#### [PROVIDED TEXT]
*** Begin section ***
You're pledging to donate if the project hits its minimum goal and gets approved. If not, your funds will be returned.
Compassion Bench is a project of CaML which maintains the only continuously updated public leaderboard evaluating how frontier AI models reason about non-human welfare. Our two goals are: (1) run the two relevant benchmarks against every major frontier model release within days of launch, and (2) grow adoption among AI safety researchers and labs as a standard welfare alignment eval.
We achieve this through an evaluation pipeline that runs each new model for across Animal Harm Benchmark 2 (AB) and Compassion and Deception (CAD) Benchmark (coming to Inspect soon), using GPT-5-nano and Gemini 2.5 Flash-Lite as judges, and publishes results to compassionbench.com. The infrastructure is already live. This grant funds continued operation.
https://ukgovernmentbeis.github.io/inspect_evals/evals/safeguards/ahb/
https://github.com/UKGovernmentBEIS/inspect_evals/pull/1116
Twelve months of operational costs: Vercel Pro and Supabase Pro hosting ($840), API costs for judge models and frontier model inference at ~2 new models per month ($600), a part-time web developer retainer for leaderboard maintenance and minor features ($1,800), researcher time to run evaluations and maintain the pipeline ($1,200), and a contingency buffer ($560). Total: $5,000. Ideally, we also want to monitor web traffic to get a better idea of succesful adoption of the site.
*** End section ***
#### [SOURCE INFORMATION]
*** Begin section ***
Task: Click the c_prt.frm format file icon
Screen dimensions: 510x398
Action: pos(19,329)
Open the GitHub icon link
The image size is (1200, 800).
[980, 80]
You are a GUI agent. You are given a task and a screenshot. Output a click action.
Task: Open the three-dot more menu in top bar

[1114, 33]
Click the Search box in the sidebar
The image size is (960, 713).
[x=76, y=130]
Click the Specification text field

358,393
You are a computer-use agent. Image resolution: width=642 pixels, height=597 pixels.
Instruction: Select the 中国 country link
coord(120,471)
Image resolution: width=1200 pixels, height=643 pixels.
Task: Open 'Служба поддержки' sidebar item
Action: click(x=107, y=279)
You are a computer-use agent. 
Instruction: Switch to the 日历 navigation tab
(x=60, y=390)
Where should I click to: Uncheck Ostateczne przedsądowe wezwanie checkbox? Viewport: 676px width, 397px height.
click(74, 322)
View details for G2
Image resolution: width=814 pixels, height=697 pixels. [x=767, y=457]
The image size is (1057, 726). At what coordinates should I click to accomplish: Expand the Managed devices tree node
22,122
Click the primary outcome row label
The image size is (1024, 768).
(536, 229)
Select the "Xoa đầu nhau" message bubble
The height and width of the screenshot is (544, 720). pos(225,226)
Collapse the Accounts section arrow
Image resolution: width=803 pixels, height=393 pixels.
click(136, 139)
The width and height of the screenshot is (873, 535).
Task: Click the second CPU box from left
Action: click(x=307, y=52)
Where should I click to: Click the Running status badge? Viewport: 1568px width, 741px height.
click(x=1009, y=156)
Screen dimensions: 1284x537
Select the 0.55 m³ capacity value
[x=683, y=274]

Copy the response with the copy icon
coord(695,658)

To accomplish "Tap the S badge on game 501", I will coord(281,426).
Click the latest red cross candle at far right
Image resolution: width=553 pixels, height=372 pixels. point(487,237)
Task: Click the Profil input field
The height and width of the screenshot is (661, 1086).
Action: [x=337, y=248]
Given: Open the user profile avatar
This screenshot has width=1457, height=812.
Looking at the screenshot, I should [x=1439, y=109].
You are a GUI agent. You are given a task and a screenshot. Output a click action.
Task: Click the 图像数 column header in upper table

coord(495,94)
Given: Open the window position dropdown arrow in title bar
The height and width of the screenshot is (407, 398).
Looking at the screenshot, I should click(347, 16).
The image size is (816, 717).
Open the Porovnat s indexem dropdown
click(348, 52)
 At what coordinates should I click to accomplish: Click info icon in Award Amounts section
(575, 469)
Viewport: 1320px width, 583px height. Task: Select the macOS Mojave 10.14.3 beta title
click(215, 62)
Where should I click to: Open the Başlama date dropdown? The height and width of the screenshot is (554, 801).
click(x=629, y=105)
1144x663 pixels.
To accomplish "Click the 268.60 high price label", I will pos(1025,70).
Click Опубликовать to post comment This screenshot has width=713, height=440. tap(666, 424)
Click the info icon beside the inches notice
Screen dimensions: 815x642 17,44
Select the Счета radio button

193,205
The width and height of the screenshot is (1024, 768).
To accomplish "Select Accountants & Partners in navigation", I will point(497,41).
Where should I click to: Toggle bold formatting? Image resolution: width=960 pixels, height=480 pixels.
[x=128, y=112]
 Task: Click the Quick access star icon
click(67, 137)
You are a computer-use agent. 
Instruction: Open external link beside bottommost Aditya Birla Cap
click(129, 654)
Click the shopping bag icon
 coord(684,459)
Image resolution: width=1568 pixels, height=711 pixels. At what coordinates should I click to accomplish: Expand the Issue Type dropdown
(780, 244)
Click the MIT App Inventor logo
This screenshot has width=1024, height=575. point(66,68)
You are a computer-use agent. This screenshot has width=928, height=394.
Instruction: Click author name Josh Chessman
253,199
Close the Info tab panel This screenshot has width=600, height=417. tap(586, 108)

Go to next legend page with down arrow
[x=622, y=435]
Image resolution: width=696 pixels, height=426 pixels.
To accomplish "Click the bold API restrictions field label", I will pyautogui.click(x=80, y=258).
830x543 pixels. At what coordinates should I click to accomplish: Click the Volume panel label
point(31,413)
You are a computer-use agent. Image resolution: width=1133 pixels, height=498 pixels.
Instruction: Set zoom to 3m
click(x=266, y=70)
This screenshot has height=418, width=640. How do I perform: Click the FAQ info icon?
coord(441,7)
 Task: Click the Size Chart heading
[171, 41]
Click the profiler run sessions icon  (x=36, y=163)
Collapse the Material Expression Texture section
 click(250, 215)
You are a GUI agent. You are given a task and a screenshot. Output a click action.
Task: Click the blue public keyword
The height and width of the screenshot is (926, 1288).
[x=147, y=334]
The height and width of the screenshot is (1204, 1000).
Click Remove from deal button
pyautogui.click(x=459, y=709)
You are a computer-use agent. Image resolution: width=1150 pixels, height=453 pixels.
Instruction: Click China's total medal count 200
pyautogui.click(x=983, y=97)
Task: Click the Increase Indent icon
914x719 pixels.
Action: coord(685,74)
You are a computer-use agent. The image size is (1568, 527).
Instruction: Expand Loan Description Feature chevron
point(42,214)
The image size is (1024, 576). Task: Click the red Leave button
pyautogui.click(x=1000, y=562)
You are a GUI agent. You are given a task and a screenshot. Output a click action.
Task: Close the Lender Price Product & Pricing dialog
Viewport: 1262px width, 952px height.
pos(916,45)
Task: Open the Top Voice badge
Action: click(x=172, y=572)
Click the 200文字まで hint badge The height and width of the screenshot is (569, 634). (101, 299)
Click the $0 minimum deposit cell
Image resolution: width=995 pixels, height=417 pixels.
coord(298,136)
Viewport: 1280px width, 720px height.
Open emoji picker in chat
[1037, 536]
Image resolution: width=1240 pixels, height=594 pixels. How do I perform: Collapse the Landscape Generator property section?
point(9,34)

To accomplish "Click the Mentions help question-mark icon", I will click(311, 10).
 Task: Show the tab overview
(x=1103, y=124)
*** End section ***
#### [PROBLEM STATEMENT]
Can you quote the Compassion Bench text, word for word, from "We achieve this" to "funds continued operation."?

#### [SOLVED PROBLEM]
We achieve this through an evaluation pipeline that runs each new model for across Animal Harm Benchmark 2 (AB) and Compassion and Deception (CAD) Benchmark (coming to Inspect soon), using GPT-5-nano and Gemini 2.5 Flash-Lite as judges, and publishes results to compassionbench.com. The infrastructure is already live. This grant funds continued operation.